## SOURCE PASSAGE
++++

Sunday, June 14, 2009


"Did Lady Macbeth wear a girdle?
Was that why Macbeth murdered sleep?"
- Lawrence Ferlinghetti, "Underwear".

Regular readers will know that I am not one of the world’s “Rise and shine” people , for I am usually at my best very late at night. “Early”, for me, is about 10 am, though Simi wakes at 06.00 and I open the shutters so that she can watch the dogs opposite in their run, then I’m back to the land of nod for a few hours. If it’s one of Rosa’s days, I get up at 8 and watch her energetically “doing” the house, wondering all the time how she can be so – well, normal – at what I regard as the crack of dawn.

So yesterday morning when the buzzer sounded at 9 am, I hastily dressed, thinking it it could only be the postwoman with a parcel which I am expecting. But no, “Sono io, Lucia” sang a cheerful voice over the intercom. Lucia is rather like an “Avon lady” and she arrives weekly to sell me make-up and herbal remedies, which I am all too easily persuaded to buy, as she, who is a little older than me, looks fabulous. She is very kind, and always brings me something other than her wares: some olive oil made from her own olives, lettuce from her garden or broken homemade biscuits for Simi. Yesterday she had brought two chunks of fresh bread: “Today is Sant'Antonio”, she informed me, “and I’ve just been to the monastery to have this bread blessed. You must dip it in oil and oregano and eat some.” I obediently did so, as I need all the help I can get, and very fine bread it was, delicious with this simple condiment.

++++

## PROVIDED MATERIAL

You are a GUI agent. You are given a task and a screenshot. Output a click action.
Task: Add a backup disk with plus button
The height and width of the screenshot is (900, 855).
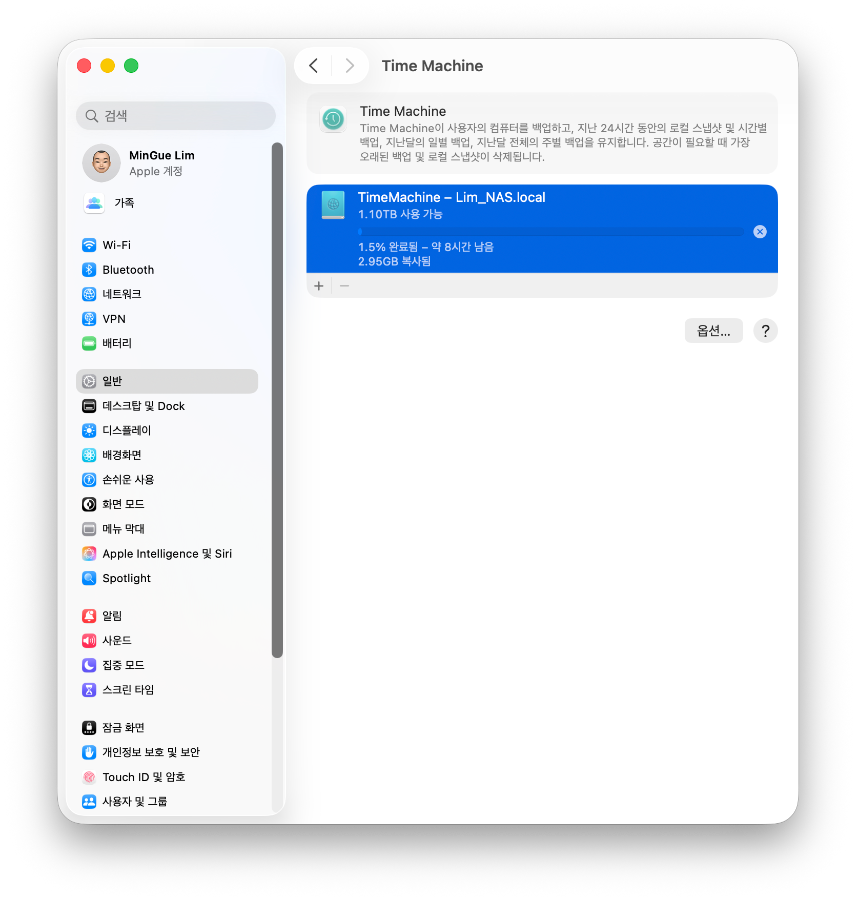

++++

## WORK INSTRUCTIONS
(1) Translate this sentence from the blog post into Spanish: "She is very kind, and always brings me something other than her wares: some olive oil made from her own olives, lettuce from her garden or broken homemade biscuits for Simi."
(2) Reproduce word for word the part of the blog post starting at "Sunday, June 14, 2009" and ending at "crack of dawn.".

## EXPECTED OUTPUTS
(1) Es muy amable y siempre me trae algo además de sus productos: un poco de aceite de oliva hecho con sus propias aceitunas, lechuga de su huerto o galletas caseras rotas para Simi.

(2)
Sunday, June 14, 2009


"Did Lady Macbeth wear a girdle?
Was that why Macbeth murdered sleep?"
- Lawrence Ferlinghetti, "Underwear".

Regular readers will know that I am not one of the world’s “Rise and shine” people , for I am usually at my best very late at night. “Early”, for me, is about 10 am, though Simi wakes at 06.00 and I open the shutters so that she can watch the dogs opposite in their run, then I’m back to the land of nod for a few hours. If it’s one of Rosa’s days, I get up at 8 and watch her energetically “doing” the house, wondering all the time how she can be so – well, normal – at what I regard as the crack of dawn.